:: Information given ::
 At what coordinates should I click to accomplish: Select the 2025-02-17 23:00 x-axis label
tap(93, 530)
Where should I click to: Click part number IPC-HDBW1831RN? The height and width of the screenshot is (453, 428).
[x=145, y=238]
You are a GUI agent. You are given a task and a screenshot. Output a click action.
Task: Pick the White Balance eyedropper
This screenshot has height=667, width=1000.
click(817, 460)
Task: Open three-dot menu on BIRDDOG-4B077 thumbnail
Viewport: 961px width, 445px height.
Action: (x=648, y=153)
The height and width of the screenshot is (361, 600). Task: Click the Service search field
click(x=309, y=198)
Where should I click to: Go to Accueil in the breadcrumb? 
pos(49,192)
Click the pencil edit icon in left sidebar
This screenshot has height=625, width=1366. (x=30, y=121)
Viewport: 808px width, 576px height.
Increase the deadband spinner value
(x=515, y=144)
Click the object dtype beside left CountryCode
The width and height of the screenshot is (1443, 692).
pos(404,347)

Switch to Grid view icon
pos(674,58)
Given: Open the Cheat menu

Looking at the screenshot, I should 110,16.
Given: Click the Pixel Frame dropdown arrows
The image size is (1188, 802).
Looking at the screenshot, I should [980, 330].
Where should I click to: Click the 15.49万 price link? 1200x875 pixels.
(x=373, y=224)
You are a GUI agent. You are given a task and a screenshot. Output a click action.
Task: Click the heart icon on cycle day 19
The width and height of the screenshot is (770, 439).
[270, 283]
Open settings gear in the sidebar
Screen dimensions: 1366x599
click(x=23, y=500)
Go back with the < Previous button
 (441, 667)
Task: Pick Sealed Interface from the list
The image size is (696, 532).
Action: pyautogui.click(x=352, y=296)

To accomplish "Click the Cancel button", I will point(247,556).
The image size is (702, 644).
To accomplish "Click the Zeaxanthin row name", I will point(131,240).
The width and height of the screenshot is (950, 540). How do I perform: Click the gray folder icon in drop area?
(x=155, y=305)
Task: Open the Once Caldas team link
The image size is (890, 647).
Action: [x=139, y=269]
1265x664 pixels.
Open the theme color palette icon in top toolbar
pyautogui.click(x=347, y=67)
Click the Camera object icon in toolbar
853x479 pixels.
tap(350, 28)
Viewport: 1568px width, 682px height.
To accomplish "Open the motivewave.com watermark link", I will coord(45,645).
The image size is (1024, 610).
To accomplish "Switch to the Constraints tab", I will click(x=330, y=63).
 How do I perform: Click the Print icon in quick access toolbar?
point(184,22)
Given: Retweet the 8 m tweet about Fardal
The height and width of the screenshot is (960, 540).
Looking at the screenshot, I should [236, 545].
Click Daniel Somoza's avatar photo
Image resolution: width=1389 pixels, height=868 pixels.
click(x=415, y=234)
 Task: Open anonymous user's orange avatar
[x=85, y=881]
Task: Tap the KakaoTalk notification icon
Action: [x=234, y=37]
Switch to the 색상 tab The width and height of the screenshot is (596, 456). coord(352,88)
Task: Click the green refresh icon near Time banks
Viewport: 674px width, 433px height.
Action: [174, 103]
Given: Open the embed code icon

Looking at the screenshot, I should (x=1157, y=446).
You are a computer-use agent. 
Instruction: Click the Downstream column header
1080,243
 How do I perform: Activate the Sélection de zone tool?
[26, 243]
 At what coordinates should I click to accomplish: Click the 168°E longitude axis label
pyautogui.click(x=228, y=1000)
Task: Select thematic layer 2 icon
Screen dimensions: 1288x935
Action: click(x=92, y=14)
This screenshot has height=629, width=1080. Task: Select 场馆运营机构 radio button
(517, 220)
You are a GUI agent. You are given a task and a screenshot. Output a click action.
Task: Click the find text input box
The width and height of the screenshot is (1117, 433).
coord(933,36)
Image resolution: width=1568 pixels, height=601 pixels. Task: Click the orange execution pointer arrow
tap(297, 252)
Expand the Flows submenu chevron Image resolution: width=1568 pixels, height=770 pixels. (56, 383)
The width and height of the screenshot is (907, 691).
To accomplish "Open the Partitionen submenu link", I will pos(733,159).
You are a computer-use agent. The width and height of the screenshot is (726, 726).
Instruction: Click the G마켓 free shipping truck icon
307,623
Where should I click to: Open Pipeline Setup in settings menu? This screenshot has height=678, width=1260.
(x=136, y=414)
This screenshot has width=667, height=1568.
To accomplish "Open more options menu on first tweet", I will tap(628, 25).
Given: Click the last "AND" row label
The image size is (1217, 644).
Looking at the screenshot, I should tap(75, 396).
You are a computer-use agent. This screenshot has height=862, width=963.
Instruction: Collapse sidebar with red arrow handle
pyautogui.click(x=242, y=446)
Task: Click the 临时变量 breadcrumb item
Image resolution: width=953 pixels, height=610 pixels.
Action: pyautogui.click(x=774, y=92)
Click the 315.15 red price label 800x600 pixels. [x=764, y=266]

:: About this exercise ::
Among the records above, extract exactly the lines from the line with "853x479 pixels." to the line with "Given: Retweet the 8 m tweet about Fardal", both lines included, and leave out the rest.

:: Response ::
853x479 pixels.
tap(350, 28)
Viewport: 1568px width, 682px height.
To accomplish "Open the motivewave.com watermark link", I will coord(45,645).
The image size is (1024, 610).
To accomplish "Switch to the Constraints tab", I will click(x=330, y=63).
 How do I perform: Click the Print icon in quick access toolbar?
point(184,22)
Given: Retweet the 8 m tweet about Fardal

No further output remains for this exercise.